On January 9, the High Court of Kenya declared Section 226 of the Penal Code criminalising attempted suicide unconstitutional.
Judge Lawrence Mugambi ruled that punishing people for attempting to end their lives violated the Constitution’s guarantees of dignity, equality and the right to health.
Esther Gitahi, an advocate of the High Court, calls the ruling both long overdue and transformative.
“Criminalising suicide was a colonial law, outdated and harmful,” she says.
“This ruling acknowledges that suicide is a public health issue, not a criminal one.”
Until the ruling, people who attempted suicide could face up to two years in prison.

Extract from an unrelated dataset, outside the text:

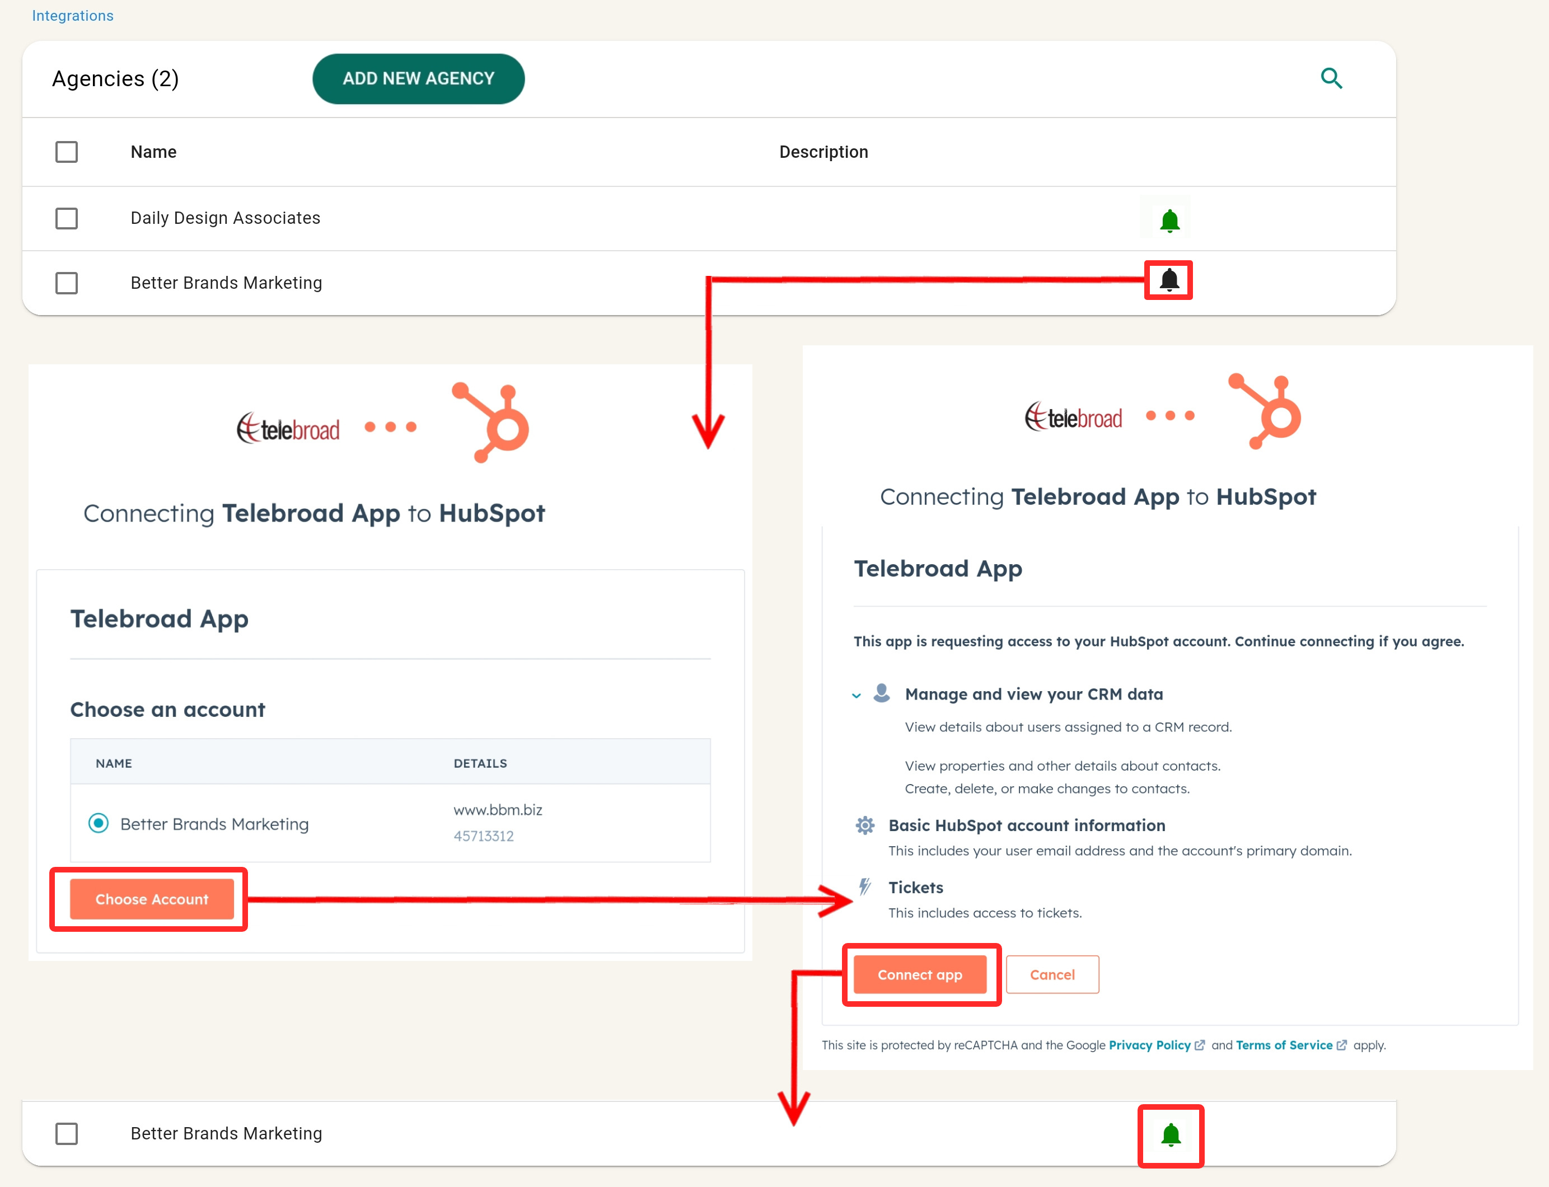Viewport: 1549px width, 1187px height.
Task: Check the Daily Design Associates checkbox
Action: (x=66, y=218)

Instead of care, they received punishment. The fear of arrest drove many to suffer in silence, and families were afraid to seek help.
“With this ruling, individuals can now seek mental health support without fear of legal consequences,” Gitahi says.
“It also aligns Kenya with international human rights standards.”
Mental health advocates hope the ruling will lead to better investment in suicide prevention, including education, early intervention and accessible counselling services across the country.
For people who have lost their loved ones through suicide, the ruling is a small but vital step.
It doesn’t erase the past, but it offers a measure of justice. A shift in how the country views suffering not as something to punish but something to understand.